- [What you need to do]:
a) Answer these questions using the passage on electric vehicle sales in China:
(i) What is the top speed of the Quin PHEV?
(ii) At which event was the e5 originally launched?
(iii) How many conventional cars did BYD sell in China in 2018?
b) Decide whether each statement agrees with the passage on electric vehicle sales in China. Answer yes or no, and quote the words from the passage that settle it.
(i) The e5's battery can be fast-charged to 80% in 90 minutes.
(ii) In 2018, BYD sold more NEVs than conventional cars in China.
(iii) Running only on its battery, the Quin PHEV can travel up to 100 km.
c) Continue the passage on electric vehicle sales in China from its last sentence.

- [Passage to read]:
=======

Top 20 Selling EVs/PHEVs in China
December 2018 and 2018 (full year)
BYD Quin PHEV (Gen I and II)
JAC iEV S/E
BYD Song PHEV
BYD Tang PHEV (Gen. I & II)
BYD Yuan EV
SAIC Roewe Ei6 PHEV
Geely Emgrand EV
SAIC Roewe Ei5 EV
SAIC Baojun E100
SAIC Roewe eRX5 PHEV
Donfeng Junfeng Skio
BYD’s best sellers included two sedans, the Quin PHEV and the more recently launched e5 450, also known simply as the e5. The price of a Quin PHEV in China is about 185,900 RMB ( approx. $27,600). With a top speed of 185 km/h (115 mph) and the ability to accelerate from 0-100 km/h in just under 6 seconds, the Quin PHEV (pictured below) does not lack in terms of power. When running purely on its 13kWh battery, the sedan has a maximum range of 70 kms.
Inside the car is a 12.3 inch screen with access to navigation systems, multimedia entertainment, and real time fuel economy information.
A number of convenience factors are built in, including smart-key functionality, tire pressure monitoring, and the ability to remotely control the car from outside the vehicle – – for example – – in low speed mode, while positioning or guiding the car into a parking space.
BYD’s other best seller is the e5, a pure (battery only) EV sedan which was originally launched at the 2015 Shanghai motor show. Partly because of its affordability, the e5 has been a popular choice among taxi cab operators.
The “after subsidies” price of the e5 in China is 140,000 RMB (approximately $20,760). The sedan has a fairly long range of 405 km. (253 miles) and a maximum speed of 130 km/h or 81 mph. The battery capacity is 60.48 kWh, and can be fast-charged to an 80% level in 90 minutes.
Inside is a fairly small touch screen, allowing access to the navigation system, multimedia entertainment, internet connectivity, etc.
BYD is a pioneer in China’s NEV industry, yet is often known by Westerners as “the Chinese Electric Vehicle company that Warren Buffet has invested in.” The company makes both NEVs as well as conventional cars (i.e. cars powered by the Internal-combustion engine/ICE). For the year 2018, BYD sold more conventional cars in China (281,991) than NEVs (225,136), however, the gap between these vehicle types is closing. Last year represented a major rise in the number of New Energy Vehicles sold by BYD, while sales volume for conventional cars continued to drop, as can be seen in the graph below.
Within the NEV category it is also interesting to look at the breakdown between EVs and PHEVs, to get a better understanding of growth rates and trends. During the last two years, pure electric vehicles have surpassed Plug-In Hybrid Electric Vehicles (PHEVs), as a percentage share of BYD’s NEVs sold. The growing importance of pure electric vehicles (EVs) can be seen in the graph below.

=======

- [Provided material]:

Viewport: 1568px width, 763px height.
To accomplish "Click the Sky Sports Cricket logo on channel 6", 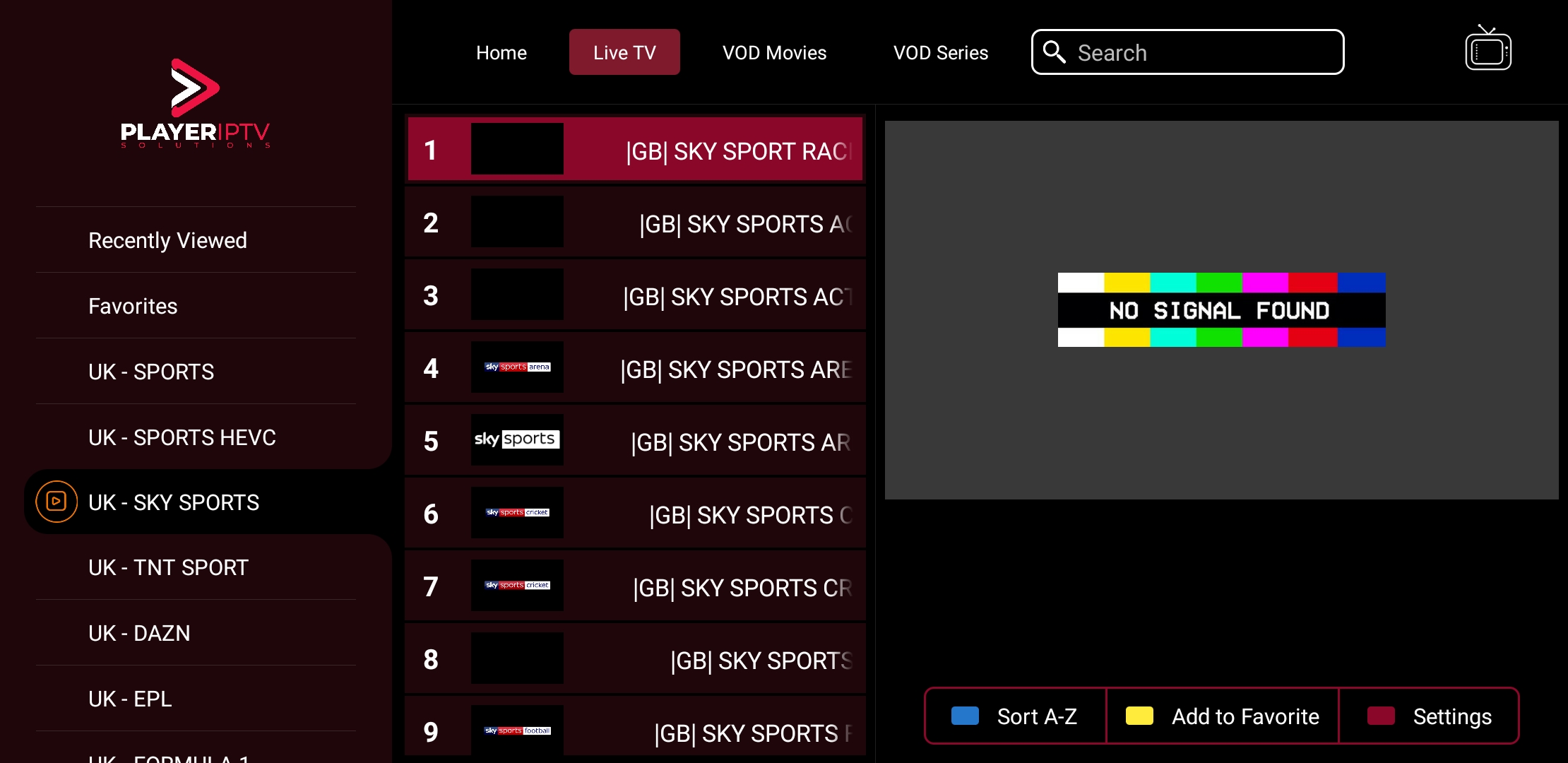I will click(517, 512).
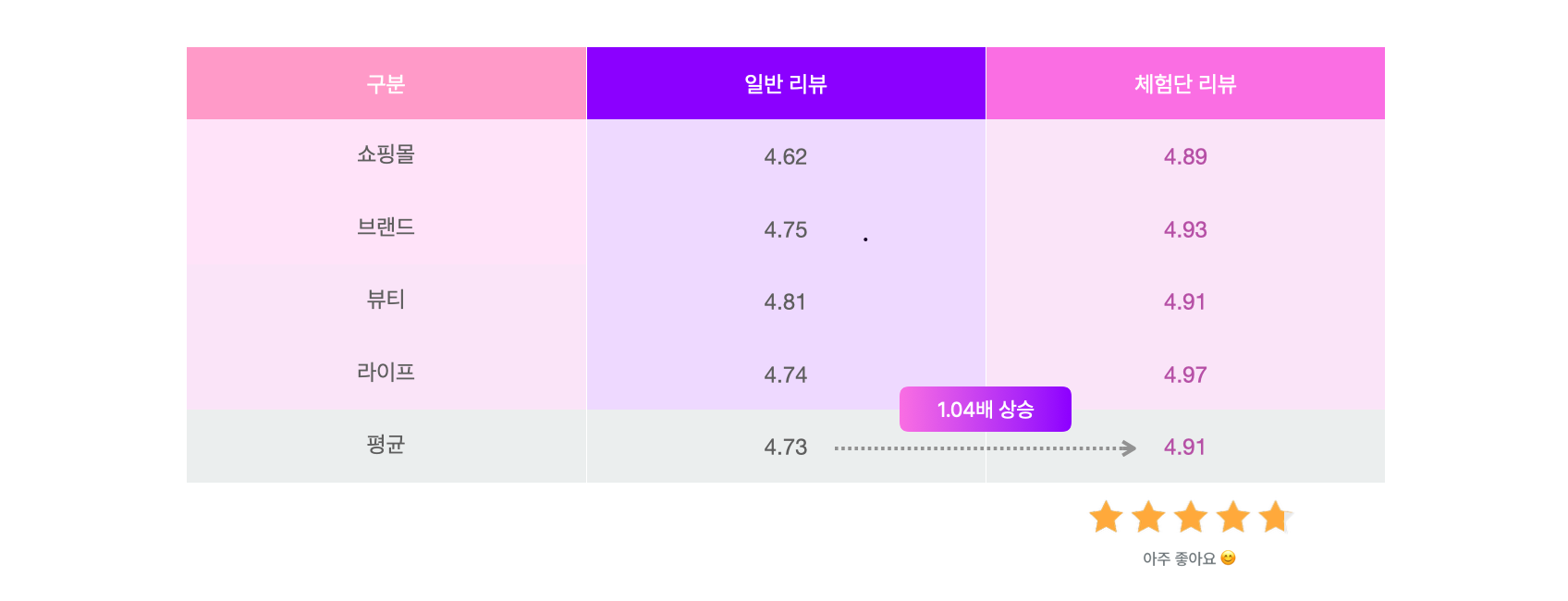
Task: Click the fourth orange star
Action: click(1233, 517)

=======

- [In response]:
a)
(i) 185 km/h (115 mph)
(ii) The 2015 Shanghai motor show
(iii) 281,991

b)
(i) Yes: "can be fast-charged to an 80% level in 90 minutes"
(ii) No: "BYD sold more conventional cars in China (281,991) than NEVs (225,136)"
(iii) No: "the sedan has a maximum range of 70 kms"

c)
From a more macro perspective, this year (2019) marks a major development for the automobile industry in China because car manufacturers will be required to comply with new government policies and regulations designed to address air pollution, carbon emissions, and global warming. This will have major implications not only for BYD, but for all manufacturers in terms of their production, and more specifically, the mix of their output in terms of ICEs and NEVs produced. For an excellent overview and explanation of what the new policies and regulations mean for the industry and manufacturers, readers will want to consult the Bloomberg quicktake article “China is About to Shake Up the World of Electric Cars.” In short, manufacturers will have three choices:
- produce more NEVs to meet quotas, that are specific to each manufacturer, as determined by the new regulations,
- don’t meet the quotas but comply with the policy by purchasing carbon-credits from other NEV producers (i.e. competitors) whom have earned surplus carbon credits,
- face stiff and costly fines and penalties for doing neither 1) nor 2) above.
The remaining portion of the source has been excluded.